A few drops are all that’s needed, or the amount commonly associated with a finger prick. That’s a far cry from the existing laboratory procedures calling for a vile with 500-1,000 times that draw from veins in your body.

The test is nothing new for Theranos, a 12-year-old company started in Palo Alto, California. For the previous decade, the company has been conducting this blood test – as well as more than 200 tests similar to this – with only a few drops of blood.

This is newsworthy because it is this is the first validation of Theranos’s procedures. Since the test uses the same chemical makeup of already-approved FDA tests, applying for accreditation was voluntary. Yet skepticism about the accuracy of the tests – with limited information available on what technology is behind the tests – prompted the company to seek FDA approval.

Blood vials such as the ones pictured above are a thing of the past with Theranos testing.

Six days after the news broke about the FDA’s approval, Theranos announced the addition of a major client on the East Coast. In Pennsylvania, Theranos will become the preferred lab work provider for the nearly 725,000 individuals insured by Capital BlueCross.

What’s truly remarkable about the tests is the price.
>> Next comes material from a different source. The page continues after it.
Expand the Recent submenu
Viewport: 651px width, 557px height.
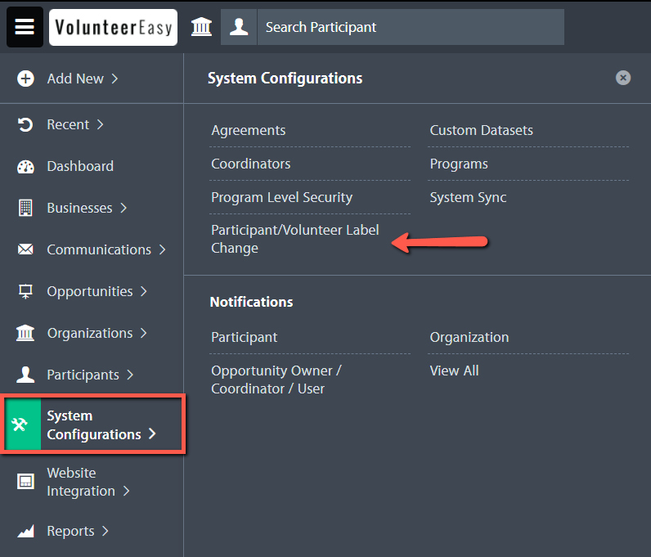point(100,124)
Theranos makes their tests available for a fraction of the traditional laboratory cost. The herpes test, for example, is only $9.07. That’s half the Medicare rate of $18, and even a smaller percentage of the amount billed by traditional laboratories for the same basic test.

The company is seeking market share in a laboratory business valued at $73 billion annually. Research suggests seven out of 10 doctor decisions are based upon what lab work shows, and Theranos promotes their rapid response time in returning the data from these tests. Traditional laboratories usually take days for results where Theranos states only a few hours are required.

Outside of healthcare facilities, Theranos has a presence within retail locations. Several Theranos Wellness Centers exists within Walgreens in California and Arizona, providing their consumers with an option for blood work within a well-established retail-based company.

With so many favorable details about the services they provide, it’s easy to see why Theranos has grown – thus far – into a $10 billion company.